*MATERIAL PROVIDED*.
^^^^^^^^
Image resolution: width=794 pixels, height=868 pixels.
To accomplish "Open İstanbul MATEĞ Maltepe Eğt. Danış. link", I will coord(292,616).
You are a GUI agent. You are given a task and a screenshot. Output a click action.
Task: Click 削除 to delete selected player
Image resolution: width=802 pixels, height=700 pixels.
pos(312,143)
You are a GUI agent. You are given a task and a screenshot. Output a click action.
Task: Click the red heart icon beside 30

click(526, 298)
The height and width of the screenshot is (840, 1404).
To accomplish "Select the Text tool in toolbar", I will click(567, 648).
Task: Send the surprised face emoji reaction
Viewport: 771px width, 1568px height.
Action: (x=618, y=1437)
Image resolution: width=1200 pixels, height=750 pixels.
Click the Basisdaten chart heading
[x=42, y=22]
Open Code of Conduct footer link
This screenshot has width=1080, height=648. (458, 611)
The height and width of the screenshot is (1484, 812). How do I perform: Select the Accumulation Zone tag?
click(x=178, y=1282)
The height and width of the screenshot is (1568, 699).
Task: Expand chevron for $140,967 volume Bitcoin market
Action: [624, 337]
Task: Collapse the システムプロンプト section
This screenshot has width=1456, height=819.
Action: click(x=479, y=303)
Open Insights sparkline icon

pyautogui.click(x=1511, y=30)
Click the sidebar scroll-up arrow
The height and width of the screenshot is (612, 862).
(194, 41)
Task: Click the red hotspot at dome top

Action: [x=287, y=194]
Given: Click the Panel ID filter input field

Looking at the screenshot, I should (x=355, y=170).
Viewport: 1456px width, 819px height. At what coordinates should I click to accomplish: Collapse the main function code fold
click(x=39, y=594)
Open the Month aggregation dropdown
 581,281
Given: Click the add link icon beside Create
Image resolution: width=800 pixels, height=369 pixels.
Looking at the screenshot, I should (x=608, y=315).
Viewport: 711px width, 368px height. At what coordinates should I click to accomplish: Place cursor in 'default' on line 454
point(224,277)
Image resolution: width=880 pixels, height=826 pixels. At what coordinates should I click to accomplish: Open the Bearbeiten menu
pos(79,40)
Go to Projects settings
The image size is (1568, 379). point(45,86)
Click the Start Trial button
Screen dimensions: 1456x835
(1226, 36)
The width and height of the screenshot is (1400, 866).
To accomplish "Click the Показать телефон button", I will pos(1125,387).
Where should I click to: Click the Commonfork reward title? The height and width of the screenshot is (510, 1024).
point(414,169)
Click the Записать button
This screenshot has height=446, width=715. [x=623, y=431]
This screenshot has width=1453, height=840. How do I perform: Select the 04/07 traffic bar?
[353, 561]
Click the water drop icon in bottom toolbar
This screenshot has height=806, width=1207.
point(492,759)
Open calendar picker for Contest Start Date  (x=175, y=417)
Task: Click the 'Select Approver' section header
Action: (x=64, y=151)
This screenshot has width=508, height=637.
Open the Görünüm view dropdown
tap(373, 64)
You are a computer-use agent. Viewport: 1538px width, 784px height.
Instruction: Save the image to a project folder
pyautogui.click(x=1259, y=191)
^^^^^^^^
*SET TASK*. Copy the lines of the data above word for word.

*EXPECTED ANSWER*.
Image resolution: width=794 pixels, height=868 pixels.
To accomplish "Open İstanbul MATEĞ Maltepe Eğt. Danış. link", I will coord(292,616).
You are a GUI agent. You are given a task and a screenshot. Output a click action.
Task: Click 削除 to delete selected player
Image resolution: width=802 pixels, height=700 pixels.
pos(312,143)
You are a GUI agent. You are given a task and a screenshot. Output a click action.
Task: Click the red heart icon beside 30

click(526, 298)
The height and width of the screenshot is (840, 1404).
To accomplish "Select the Text tool in toolbar", I will click(567, 648).
Task: Send the surprised face emoji reaction
Viewport: 771px width, 1568px height.
Action: (x=618, y=1437)
Image resolution: width=1200 pixels, height=750 pixels.
Click the Basisdaten chart heading
[x=42, y=22]
Open Code of Conduct footer link
This screenshot has width=1080, height=648. (458, 611)
The height and width of the screenshot is (1484, 812). How do I perform: Select the Accumulation Zone tag?
click(x=178, y=1282)
The height and width of the screenshot is (1568, 699).
Task: Expand chevron for $140,967 volume Bitcoin market
Action: [624, 337]
Task: Collapse the システムプロンプト section
This screenshot has width=1456, height=819.
Action: click(x=479, y=303)
Open Insights sparkline icon

pyautogui.click(x=1511, y=30)
Click the sidebar scroll-up arrow
The height and width of the screenshot is (612, 862).
(194, 41)
Task: Click the red hotspot at dome top

Action: [x=287, y=194]
Given: Click the Panel ID filter input field

Looking at the screenshot, I should (x=355, y=170).
Viewport: 1456px width, 819px height. At what coordinates should I click to accomplish: Collapse the main function code fold
click(x=39, y=594)
Open the Month aggregation dropdown
 581,281
Given: Click the add link icon beside Create
Image resolution: width=800 pixels, height=369 pixels.
Looking at the screenshot, I should (x=608, y=315).
Viewport: 711px width, 368px height. At what coordinates should I click to accomplish: Place cursor in 'default' on line 454
point(224,277)
Image resolution: width=880 pixels, height=826 pixels. At what coordinates should I click to accomplish: Open the Bearbeiten menu
pos(79,40)
Go to Projects settings
The image size is (1568, 379). point(45,86)
Click the Start Trial button
Screen dimensions: 1456x835
(1226, 36)
The width and height of the screenshot is (1400, 866).
To accomplish "Click the Показать телефон button", I will pos(1125,387).
Where should I click to: Click the Commonfork reward title? The height and width of the screenshot is (510, 1024).
point(414,169)
Click the Записать button
This screenshot has height=446, width=715. [x=623, y=431]
This screenshot has width=1453, height=840. How do I perform: Select the 04/07 traffic bar?
[353, 561]
Click the water drop icon in bottom toolbar
This screenshot has height=806, width=1207.
point(492,759)
Open calendar picker for Contest Start Date  (x=175, y=417)
Task: Click the 'Select Approver' section header
Action: (x=64, y=151)
This screenshot has width=508, height=637.
Open the Görünüm view dropdown
tap(373, 64)
You are a computer-use agent. Viewport: 1538px width, 784px height.
Instruction: Save the image to a project folder
pyautogui.click(x=1259, y=191)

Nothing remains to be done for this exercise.